INSTALLING
You need to do a sudo apt-get install python2.x-dev to get inline to work (I did 2.7). When scipy.weave.inline() runs, there is a call to the C header 'Python.h' which is contained in the dev package.
If there are issues with building the C code, i.e. cryptic errors like "Error Code -1 returned", adding verbose=2 to the arguments of the inline() call will show every line output as it's being built - this is very useful for figuring out why the inline build is breaking!
BACKGROUND
This code pretty much builds on my previous blog post about FFTW. I am a big fan of the speed and simplicity of Python, especially for interacting with the web. However, after my data is fetched from the web, I also want to perform some pretty intense analytics, and even NumPy left something to be desired. After reading this page on heavy computation in Python (http://www.scipy.org/PerformancePython), I found out that inline C can get pretty close to pure C functions, and by interfacing the PyObjects directly, disk I/O can be avoided, which may also save some compute time. And it is also much, much simpler (and faster to code) in Python instead of pure C.
CODES OF NOTE
There are a couple of nice things about inlining these functions. Notice the ['comp', 'num_fft', 'fft_len', 'val'] inside the scipy.weave.inline() call. This exposes those Python objects to the C code, allowing them to be used. I use num_fft, len_fft, and val to set loop sizes and initial values, then after performing the FFTs, the values in out are written to comp using C array indexing. Because the numpy array is declared as complex, the real and imaginary components are combined and written using (re,imag) form.
FINAL THOUGHTS
Here are the statistics I get running two chunks of code against each other, each using dft_plan_many to do 100,000 length 32 FFTs, with FFTW_PLAN set to FFTW_ESTIMATE.
Python
$ time ./fftw_plan_many.py
real 0m0.738s
user 0m0.416s
sys 0m0.192s
C
$ time ./many_dft.o
real 0m0.188s
user 0m0.064s
sys 0m0.088s
Not bad to do 100,000 FFTs, albeit small ones (32 bin) in < 1 sec. However C (like Sebulba) always wins in numerics.

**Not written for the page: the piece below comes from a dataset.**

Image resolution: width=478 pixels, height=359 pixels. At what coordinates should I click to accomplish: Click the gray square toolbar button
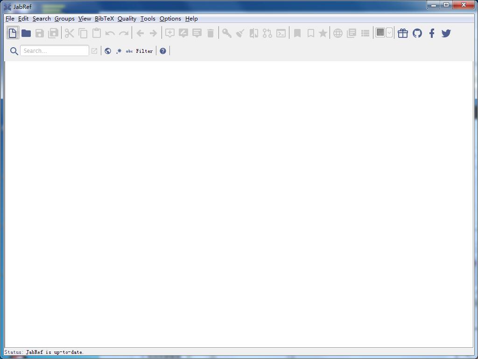click(380, 33)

I am planning to continue this investigation thread at a later date. Once my nVidia development computer gets up and running, I will likely attempt to do CUDAFFT with this same interface, and compare that to the current findings.
SIMPLE CODE
#!/usr/bin/python
from scipy.weave import inline
inline( 'printf("Hello World");',
headers=['<stdio.h>'],
compiler='gcc')
print ""
PYTHON FFTW PLAN MANY CODE
#!/usr/bin/python
import numpy as np
from scipy.weave import inline
from numpy.distutils.system_info import get_info
fftw_plan_many_dft = \
"""
fftw_complex* in;
fftw_complex* out;
fftw_plan plan;
in = (fftw_complex *) fftw_malloc(sizeof(fftw_complex)*fft_len*num_fft);
out = (fftw_complex *) fftw_malloc(sizeof(fftw_complex)*fft_len*num_fft);
plan = fftw_plan_many_dft( 1,
&fft_len,
num_fft,
in,
NULL,
num_fft,
1,
out,
NULL,
num_fft,
1,
FFTW_FORWARD,
FFTW_ESTIMATE );
for (int i = 0; i < num_fft; i++){
val+=1;
for (int j = 0; j < fft_len; j++) {
in[j+i*fft_len][0] = val;
in[j+i*fft_len][1] = val ;
}
}
fftw_execute(plan);
for (int i =0; i < num_fft; i++){
for (int j = 0; j < fft_len; j++){
comp[j+i*fft_len] = std::complex<double>(out[j+i*fft_len][0]/fft_len, out[j+i*fft_len][1]/fft_len);
}
}
fftw_destroy_plan(plan);
"""
fftw_info = get_info( 'fftw3' )
num_fft = 100000
fft_len = 32
val = 0.
comp = np.array(np.zeros(num_fft*fft_len), dtype=complex)
inline( fftw_plan_many_dft,
['comp', 'num_fft', 'fft_len', 'val'],
headers=['<fftw3.h>'],
libraries=['fftw3'],
include_dirs=fftw_info['include_dirs'],
library_dirs=fftw_info['library_dirs'],
compiler='gcc' )
print comp